Transformers have become the model architecture of choice for many vision tasks. Vision Transformers (ViTs) are especially popular. They apply the transformer directly to sequences of image patches. ViTs now match or exceed CNNs on benchmarks like image classification.
However, researchers from Meta and INRIA have identified some strange artifacts in the inner workings of ViTs. In this post, we'll do a deep dive into a new paper investigating the cause of these artifacts. And we'll see how researchers used a simple trick (not to sound too clickbait-y) to get models to focus on the subjects of images and not the boring background patches that tend to confuse them. Let's go.
Much prior work has praised vision transformers for producing smooth, interpretable attention maps. These let us peek into which parts of the image the model is focusing on.
Oddly, many ViT variants show spikes of high attention on random, uninformative background patches. Why are these models focusing so much on boring, unimportant background elements instead of the mains subjects of these images?
Figure from the paper, which visually shows some of the weird attention artifacts researchers want to reduce.
By visualizing attention maps across models and creating images like the one above, the researchers definitively show this happens in supervised versions like DeiT and CLIP, along with newer self-supervised models like DINOv2.
Clearly, something is causing models to inexplicably focus on background noise. But what?
By numerically probing the output embeddings, the authors identified the root cause. A small fraction (around 2%) of patch tokens have abnormally high L2 norms, making them extreme outliers.
In the context of neural networks, the weights and biases of the neurons can be represented as vectors. The L2 norm (also known as the Euclidean norm) of a vector is a measure of its magnitude and is computed as the square root of the sum of the squares of its elements.

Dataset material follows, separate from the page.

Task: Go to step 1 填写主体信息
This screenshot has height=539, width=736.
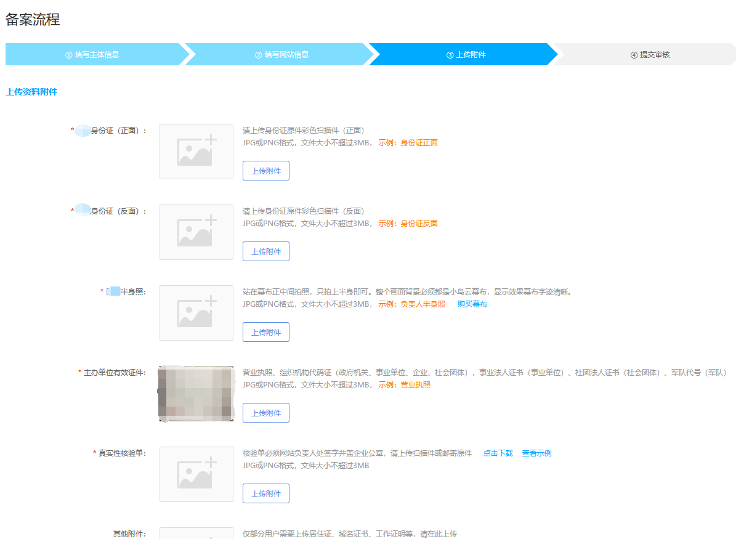Action: (x=92, y=54)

When we say a vector (e.g., weights of a neuron or layer) has an "abnormally high L2 norm", it means that the magnitude or length of that vector is unusually large compared to what is expected or typical in the given context.
High L2 norms in neural networks can be indicative of a few issues:
Overfitting: If the model is fitting too closely to the training data and capturing noise, the weights might become very large. Regularization techniques like L2 regularization penalize large weights to mitigate this.
Numerical Instability: Very large or very small weights can cause numerical issues, leading to model instability.
Poor Generalization: High L2 norms can also indicate that the model might not generalize well to new, unseen data.
What does this mean in plain English? Imagine you're trying to balance a see-saw, and you have weights (or bags of sand) of various sizes to place on either side. Each bag's size represents how much influence or importance it has in balancing the see-saw. Now, if one of those bags is abnormally large (has a high "L2 norm"), it means that the bag is having too much influence on the balance.
In the context of a neural network, if one part of it has an abnormally high influence (high L2 norm), it might overshadow other important parts, which can lead to wrong decisions or over-dependence on specific features. This isn't ideal, and we often try to adjust the machine to ensure that no single part has too much undue influence.
These high-norm tokens correspond directly to the spikes in the attention maps. So the models are selectively highlighting these patches for unknown reasons.
Additional experiments reveal:
The outliers only appear during training of sufficiently large models.
They emerge about halfway through training.
They occur on patches highly similar to their neighbors, suggesting redundancy.
Furthermore, while the outliers retain less information about their original patch, they are more predictive of the full image category.
This evidence points to an intriguing theory...
The authors hypothesize that as models train on large datasets like ImageNet-22K, they learn to identify low-information patches whose values can be discarded without losing image semantics.
The model then recycles those patch embeddings to store temporary global information about the full image, discarding irrelevant local details. This allows efficient internal feature processing.
However, this recycling causes undesirable side effects:
Loss of original patch details, hurting dense tasks like segmentation
Spiky attention maps that are hard to interpret
Incompatibility with object discovery methods
So while this behavior emerges naturally, it has negative consequences.
To alleviate the recycled patches, the researchers propose giving models dedicated storage by adding "register" tokens to the sequence.
This provides temporary scratch space for internal computations, preventing the hijacking of random patch embeddings.
Results of using registers - the models focus much more closely on the subjects of the images! From the paper.
Remarkably, this simple tweak works very well. Models trained with registers show:
Smoother, more semantically meaningful attention maps
Minor performance boosts on various benchmarks
Greatly improved object discovery abilities
The registers give the recycling mechanism a proper home, eliminating its nasty side effects. Just a small architectural change unlocks noticeable gains.
This intriguing study provides several valuable insights:
Vision transformers develop unforeseen behaviors like recycling patches for storage
Adding registers gives temporary scratch space, preventing unintended side effects
This simple fix improves attention maps and downstream performance
There are likely other undiscovered model artifacts to investigate
Peeking inside neural network black boxes reveals much about their inner workings, guiding incremental improvements. More work like this will steadily advance transformer capabilities.
The rapid pace of progress in vision transformers shows no signs of slowing down. We live in exciting times!